The Five Freedoms: Freedom from Hunger and Thirst
Sunshine when she first arrived at IndyHumane and after she was adopted.
By Donna Casamento
Recently, I came across several previous posts that were shared with our team quite some time ago. I was impressed by the way in which this important message was shared. I changed a few things but am completely stealing it to share with all of you now. Over the next weeks I will share the remaining Freedom’s with you and hope you will enjoy reading them and realize that we are putting these into practice here at IndyHumane every day.
You may have heard professionals in animal welfare talk about “The Five Freedoms”. These are five principles that the animal welfare community has adopted to ensure animals needing shelter receive appropriate, basic care. In recent conferences, The Association for Animal Welfare Advancement has encouraged animal shelter leaders to continue to work toward all adoptable animals being placed in homes, but also not to forget that these Beings are entitled to receive 5 very basic Freedoms.

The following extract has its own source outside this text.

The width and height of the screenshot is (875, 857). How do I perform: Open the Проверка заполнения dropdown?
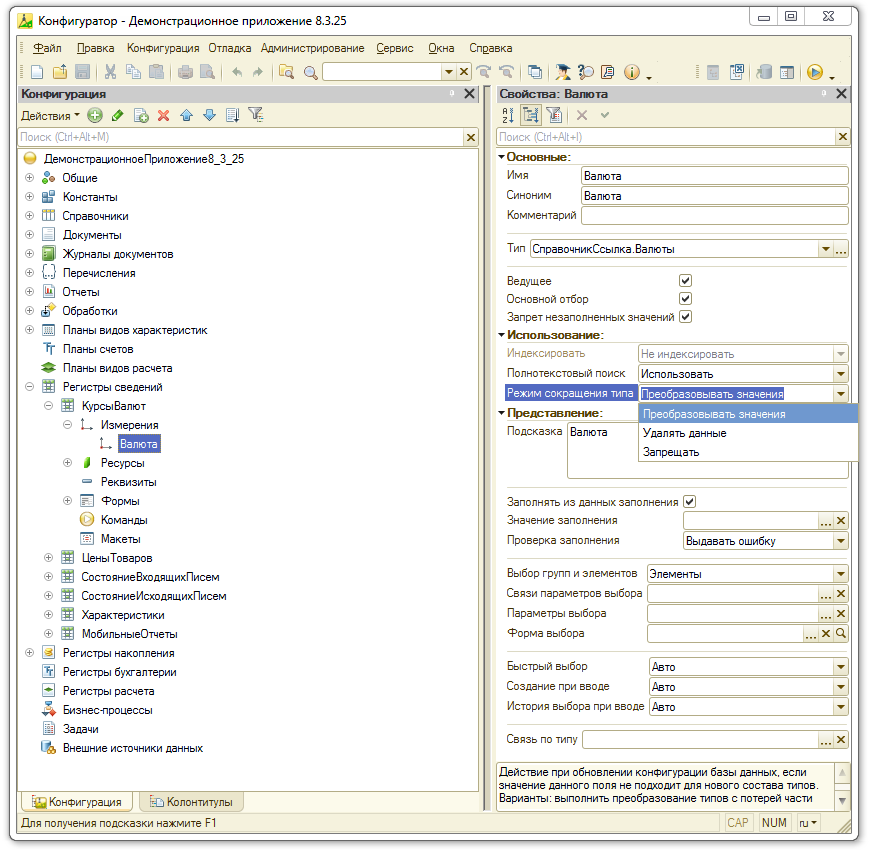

These Freedoms embody what IndyHumane strives to provide and though it is heartbreaking sometimes that means that we cannot help as many as need us. As a limited admission shelter with limited resources IndyHumane is not able to care for more than we have the capacity to care for properly; these Freedoms need to be at the core of everything that we do as paid and volunteer staff, and as an organization. In order to validate the work you do and encourage us not to forget why we do it, we want to share one of the Freedom’s with you this week. If you aren’t familiar with them, you can find more on the ASPCA website as well as many other sites for our field.
Freedom from Hunger and Thirst:
By ready access to fresh water and diet to maintain health and vigor.
Our shelter does an amazing job of making sure our animals have fresh water in clean bowls and access to any special diet they need! We are lucky to be able to provide sanitary food dishes and a high-quality selection of food; there are shelters and rescues who struggle to provide this to the animals they house. I’m so proud of the fact that our team will try to find out if food will help any affliction from hair loss to organ failure; is concerned with eating too much to having no appetite at all; is ready to feed babies when they need it (even every 2 hours—thanks foster families!); and we even have a group of folks that will buy chicken nuggets, burgers or share a their lunch with a shelter pet in an effort to get the appetite stimulated!
Our Pet Pantry helps other shelters & rescues offer access to an appropriate diet for the animals in their care as well. This amazing program helps groups offer food pantries across the state and in our own city and the Pop-Up Shops every month further the effort by giving the public a chance to buy the supplies their own pets need at a very nominal price.
Our efforts to make sure animals in our care, and those around our city and across our state, have this very basic Freedom are in place. IndyHumane is fortunate to be able to provide for the animals in our care so well. This is not only due to an amazing group of shelter staff-both paid and volunteer-as well as our hundreds of foster families, but our donors who support the work we do.
All of us, from staff to patrons and donors, expect this level of care for the animals in our shelter. We, in turn, expect the new families to follow suit. The education for and the belief in basic Freedoms is what strengthens the humane ethic for all central Indiana animals! Thank you for all you do, for your attention to this very basic Freedom and for living the IndyHumane mission.